Rising Auto Rates Affecting ‘Bundle’ Strategy: J.D. Power

Meanwhile, more auto insurance customers than ever are turning to usage-based insurance (UBI) policies to lower their monthly payments. Participation in UBI programs has doubled since 2016, with 16% of auto insurance customers now participating in such programs.

The combined effect of these disruptions to the status quo in the P&C space is a fragmentation of the ultra-valuable Robinsons segment. In theory, that Robinsons family tree, which currently represents an opportunity to bundle a car and a home policy, and maybe even some life insurance and “toy” policies on things like motorcycles and boats, runs the risk of migrating into a less valuable, less loyal segment.

Targeting Lower Value Customer Segments

Progressive has names for these segments too. There are the “Wrights,” who look just like a Robinson, except they are not bundling; the “Dianes,” who rent and have any car and any driver; and the “Sams,” who seem to only have car insurance, are monoline auto policy shoppers but can have multiple cars.

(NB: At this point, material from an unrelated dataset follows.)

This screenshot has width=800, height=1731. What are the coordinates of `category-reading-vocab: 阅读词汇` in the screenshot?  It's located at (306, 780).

Perhaps not surprisingly, customer loyalty and total lifetime value declines for each segment, with the Wright family typically renewing with the same carrier at a rate of 45% and Dianes and Sams showing the highest degrees of price sensitivity and inclination to shop for a new insurer.

It’s clear from Progressive’s strategy playbook that every savvy multi-line personal insurance carrier would much rather bundle the Robinson family tree than watch them unbundle themselves to take advantage of lower-cost UBI programs. But, the current dynamics of the marketplace may have other plans. That puts the focus for insurers squarely on the overall brand experience their customers are receiving—across all lines—and on understanding how changes in one area, such as telematics adoption in an auto policy, can affect the entire customer journey. Bundling small businesses is now a thing too.

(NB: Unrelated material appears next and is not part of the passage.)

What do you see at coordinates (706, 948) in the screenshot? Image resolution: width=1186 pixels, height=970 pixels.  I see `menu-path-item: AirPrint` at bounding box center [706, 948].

If insurers are going to increase their market share in the valuable Robinsons segment, they’re going to need to track every aspect of the Robinson customer experience and act quickly to address any gaps where they could be losing them to cost pressure or some other variable. In the long run, having loyal customers with multiple policies helps grow total premium faster and with less expenses. Keeping the Robinsons happy means that insurers are going to need to adjust course from their current path, to be household-centric versus product-centric.